Arrange the items as a two-column CSV with the columns instruction and response, one row per item, putting each value in a single quoted field with line breaks replaced by spaces. Begin at the line that has "Given: Switch map layer to 实时流量" and continue through the last item, leaving the pictures out.
════════
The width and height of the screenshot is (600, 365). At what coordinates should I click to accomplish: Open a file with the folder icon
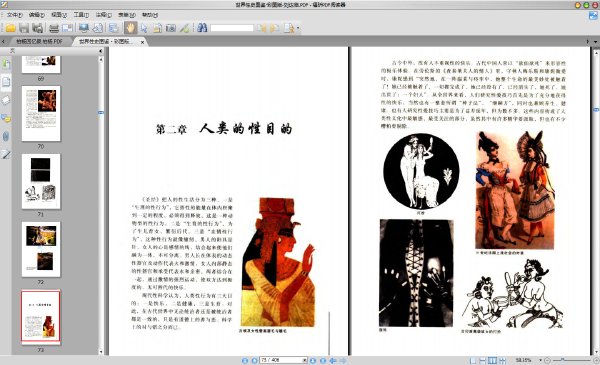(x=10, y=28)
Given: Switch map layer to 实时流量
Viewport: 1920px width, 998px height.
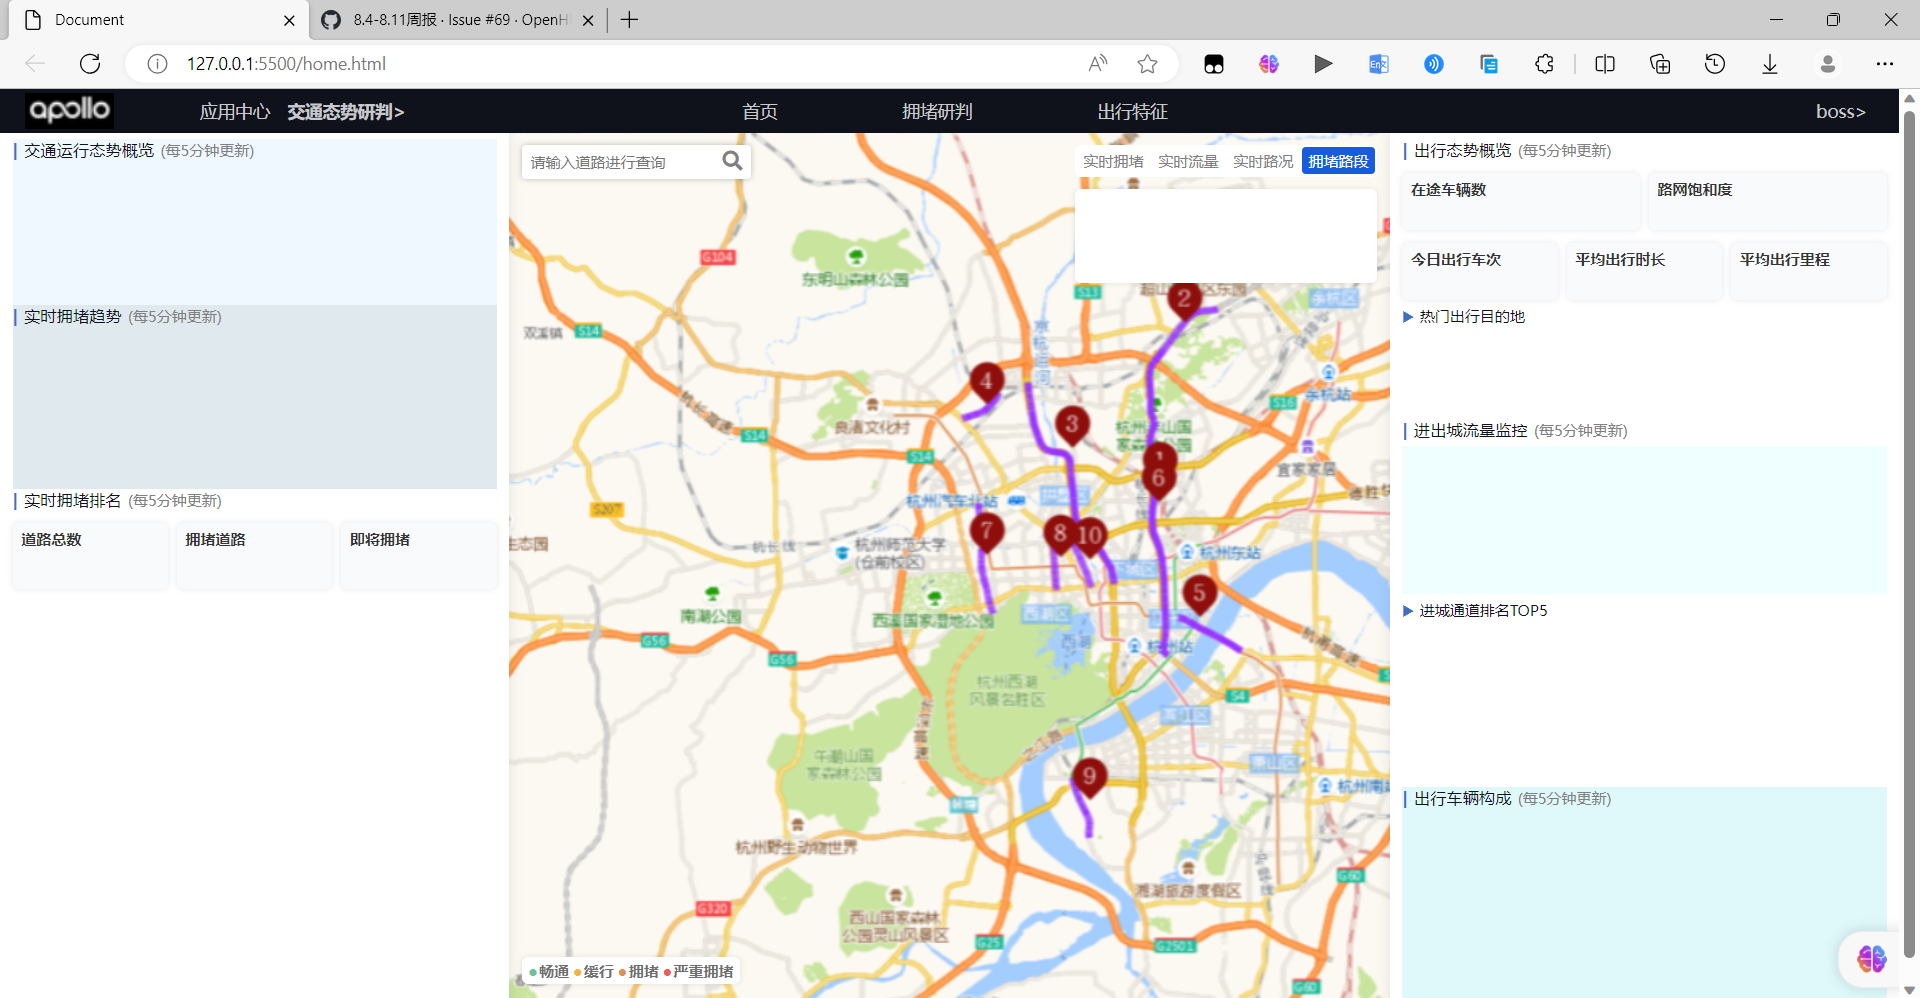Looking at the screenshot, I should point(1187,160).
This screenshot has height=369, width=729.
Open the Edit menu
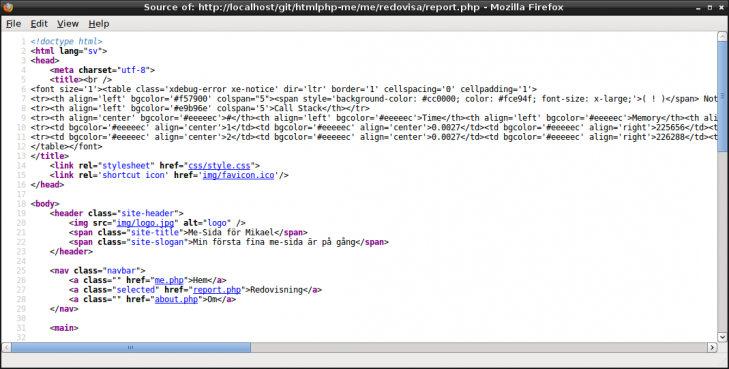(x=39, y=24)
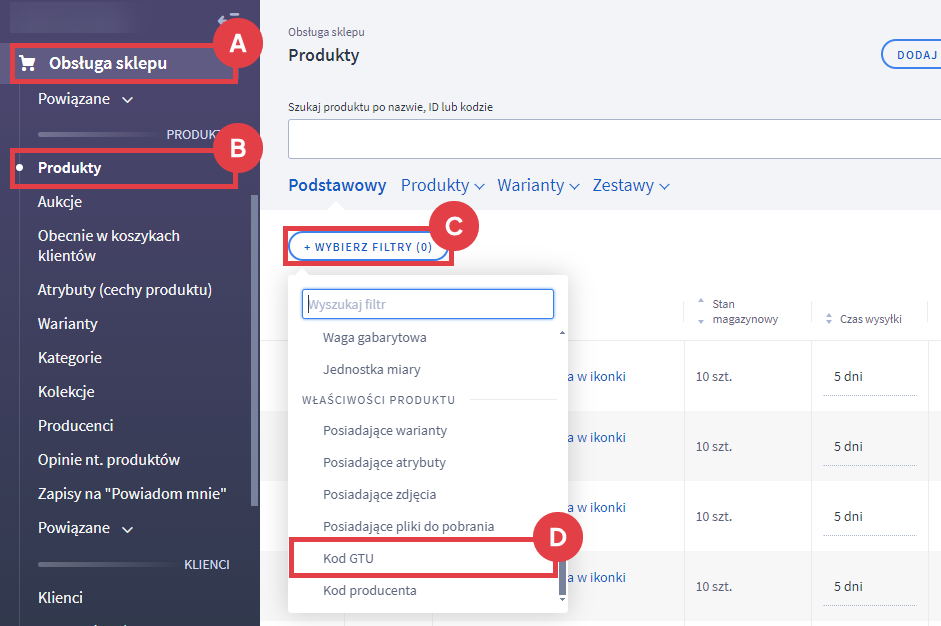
════════
Task result —
instruction,response
"Given: Switch map layer to 实时流量 Viewport: 1920px width, 998px height.","Looking at the screenshot, I should point(1187,160)."
"This screenshot has height=369, width=729. Open the Edit menu","(x=39, y=24)"